They show up in our Facebook feeds, on Pinterest, and occasionally on Twitter: zoo babies, those adorable small creatures that our friends just can’t help but pass along, hoping to get a smile out of the people who read their feeds. When you see one of those cute-overload critters, do you retweet? If you’re the type who has been avidly following the latest news about the Bronx Zoo’s new California sea lion pup, then zoo jobs may be something you should consider for your future. But before thinking too hard about your future career, how about some cute?
California sea lion pup at the Bronx Zoo
It has been a good two years for the sea lion population at the Bronx Zoo. In 2012, a California sea lion pup showed up during the Super Bowl in California and couldn’t be trained to keep away from humans. The pup, named Halftime, moved to the Bronx Zoo. On June 28, 2013, a new female pup was born to Indy, one of the Bronx Zoo’s adult sea lions. As of a September 3, 2013 Wall Street Journal article, “Adorable sea lions arrive at three New York City zoos,” the new pup hadn’t yet been named.
As per the title, the Bronx Zoo wasn’t the only zoo in New York City with new arrivals: two female pups made their way to the Prospect Park Zoo in Brooklyn, and two adult male sea lions transferred from Oregon to the Queens Zoo. The two pups, who were orphaned and stranded in California, “are doing well and learning basic behaviors from the zoo’s animal keepers,” the Wildlife Conservation Society shared in a press statement, reported in the Wall Street Journal.
Tigers and pandas, oh my!
The Smithsonian Zoo in Washington, D.C. has been celebrating new arrivals this summer, as well.

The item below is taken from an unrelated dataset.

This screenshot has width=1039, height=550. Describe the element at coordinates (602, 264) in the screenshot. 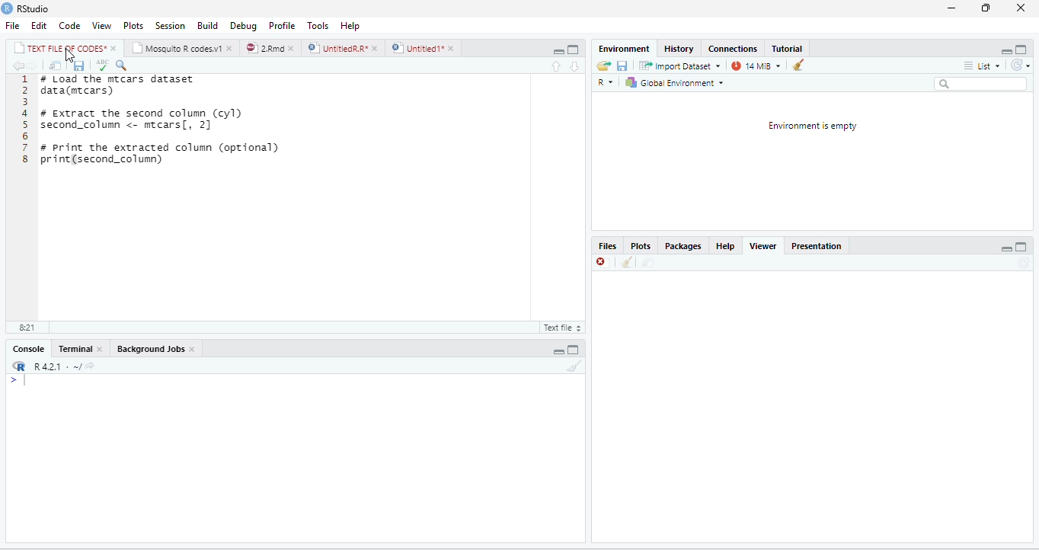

First, male fisher kitten Wasabi was born on May 17, 2013. His parents had a litter of two last year, so the fisher cat population at the Smithsonian is increasing in both population and cuteness.
On August 5, two rare Sumatran tiger cubs were born to the zoo’s adult female, Damai. This was her first litter. Sumatran tigers are critically endangered, “said to have dwindled below 500 in the wild – and only 65 being in North American zoos,” Nina Golgowski reported in her New York Daily News article on August 8, 2013, “Rare Sumatran tiger gives birth to two cubs at Washington’s Smithsonian Zoo.” The month old cubs are still in seclusion until they’ve had all their shots, and they’re still unnamed – but one is male and the other is female.
Then on August 23, panda fans celebrated the birth of a brand new panda cub to giant panda Mei Xiang. Though two cubs were born, one was stillborn; the surviving cub was found to be female through use of genetic tests on September 4, 2013.
Working with the animals
All those zoo babies have to be in good hands, whether it’s being weighed in a bowl or having tests done to discover their genders. But say the life of a zookeeper isn’t for you. What other types of jobs could you find at a zoo?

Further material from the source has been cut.